イエメンのアルカイダ系勢力、ISISを痛烈批判
(CNN) イエメンに拠点を置くアルカイダ系テロ組織「アラビア半島のアルカイダ」(AQAP)は21日に公開した映像の中で、イスラム過激派「イラク・シリア・イスラム国」(ISIS)を痛烈に批判した。またAQAPは、ISISの最高指導者アブバクル・バグダディ師が、自分が「カリフ」(イスラム共同体の指導者)だと宣言したことについて、正当性を欠くと主張した。
AQAPの最高指導者の1人、ハリス・ビン・ガジ・アルナダリ師が読み上げたこの声明は、1週間前にエジプトとリビアのイスラム組織がISISに参加し、世界的な聖戦運動の主導権を握ろうとするISISにとって大きな打撃となる。
ISISは今年、パキスタンのアルカイダ最高指導部と対立し、シリアでもアルカイダとISISの兵士が戦闘を続けている。しかしAQAPはこれまで中立的立場を維持し、両者に和解を求めてきた。

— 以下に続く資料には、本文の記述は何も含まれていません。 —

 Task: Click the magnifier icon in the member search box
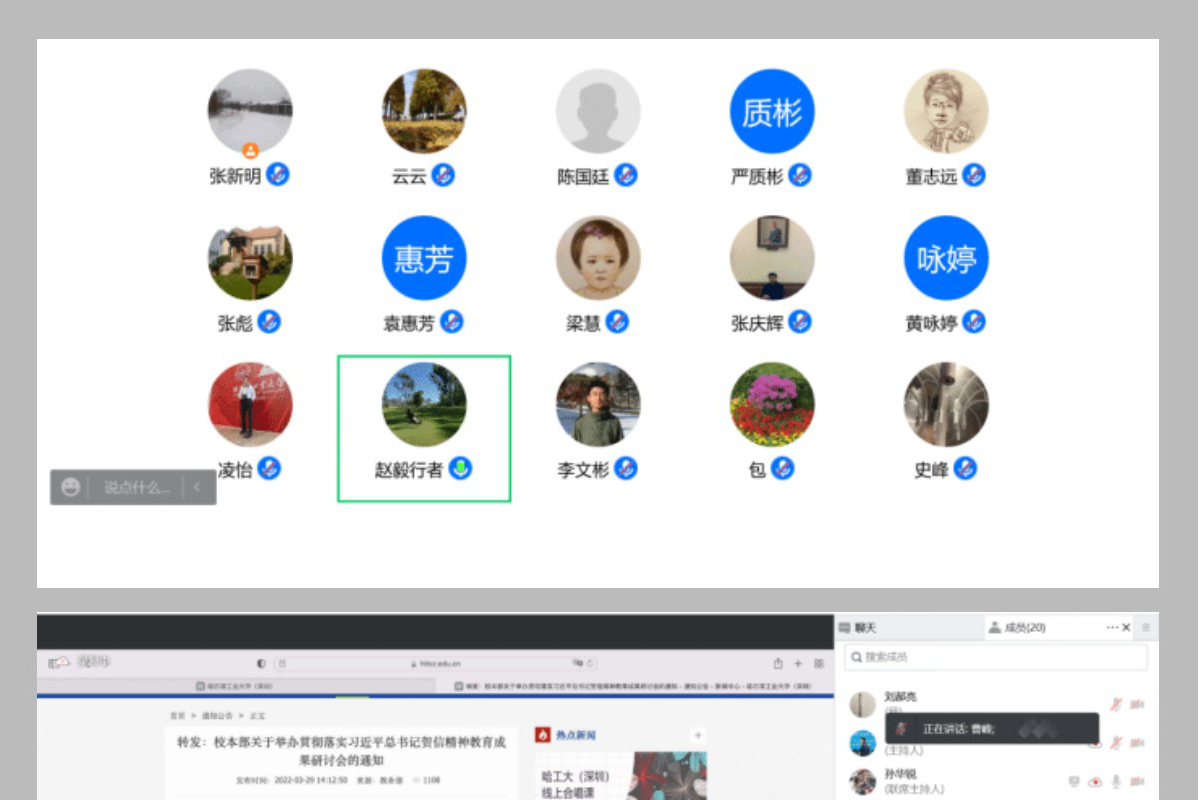pyautogui.click(x=856, y=657)
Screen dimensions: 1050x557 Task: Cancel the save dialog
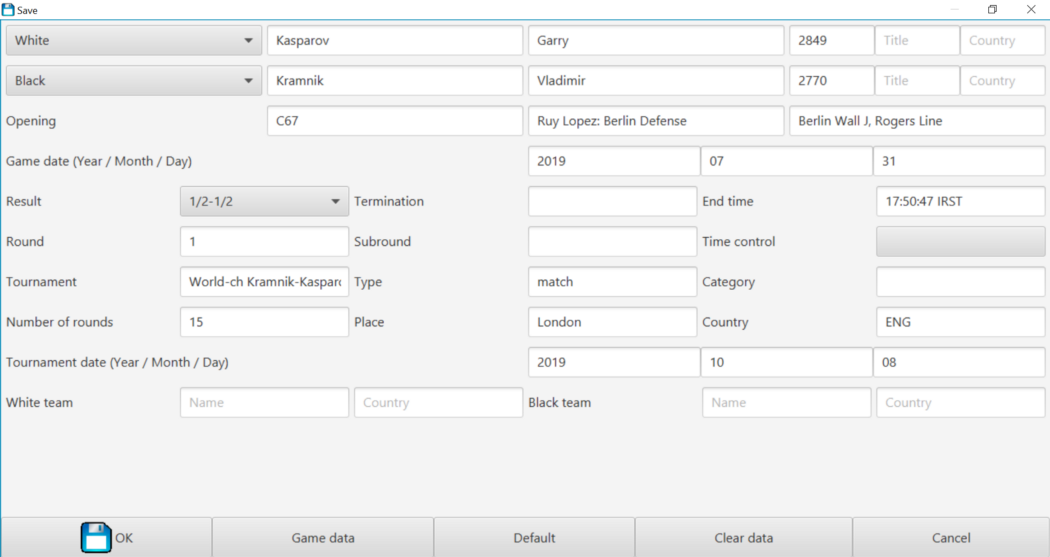[950, 538]

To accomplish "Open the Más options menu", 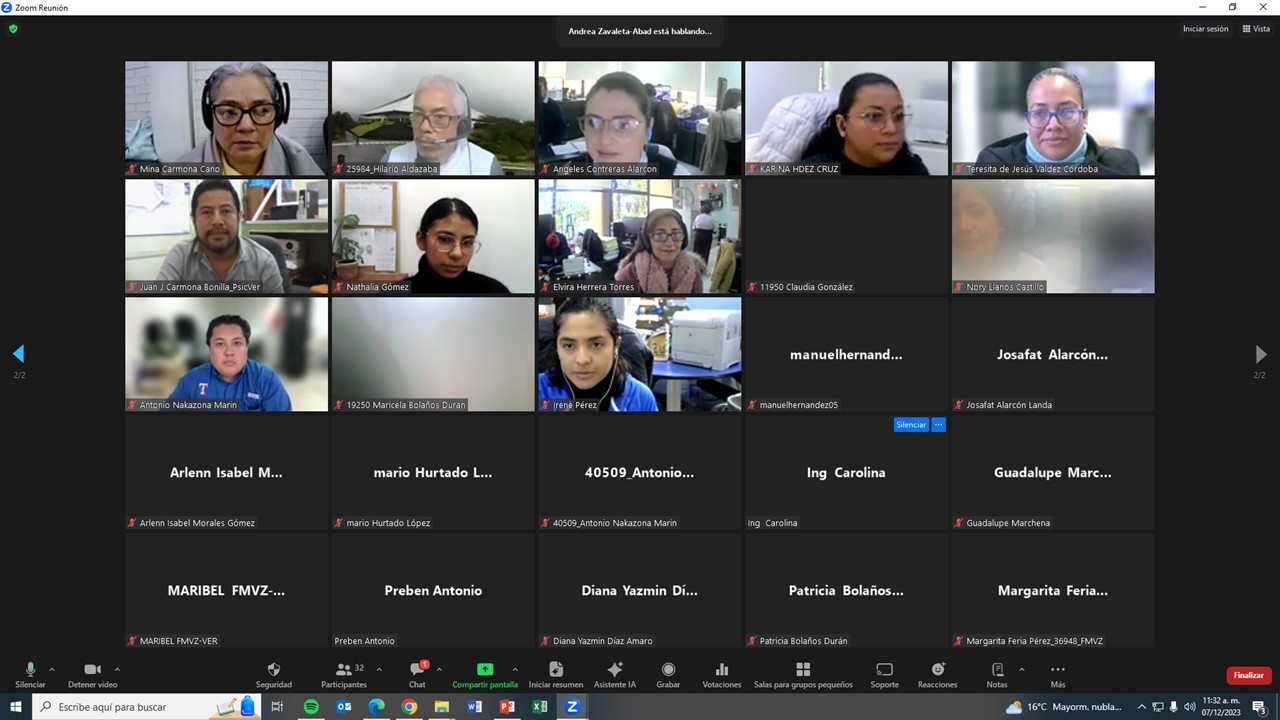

しかしバグダディ師が先週、音声の声明の中で、同師率いるイスラム国が、AQAPの拠点であるイエメンや他の中東諸国にも勢力を拡大したと宣言し、さらにAQAPが独立した聖戦組織として存続できるか疑問を呈したため、AQAP指導部が反発する形となった。
AQAPのナダリ師は、「われわれは、現在の(アルカイダとISISの)対立やシリアでの戦闘について語りたくなかった。しかし、イスラム国の同志らがカリフ制を発表し、この制度を自分たちが統治していない多くの地域にも拡大すると宣言してイスラム国の領土とみなしたことなどには驚いた」と述べた。
またナダリ師はカリフ制の発表について、他の聖戦組織が事前に相談を受けていなかったと指摘。「イスラム国の同志が全イスラム教徒に向けて行ったカリフ制の発表は必要な条件を満たしていなかった」と述べた。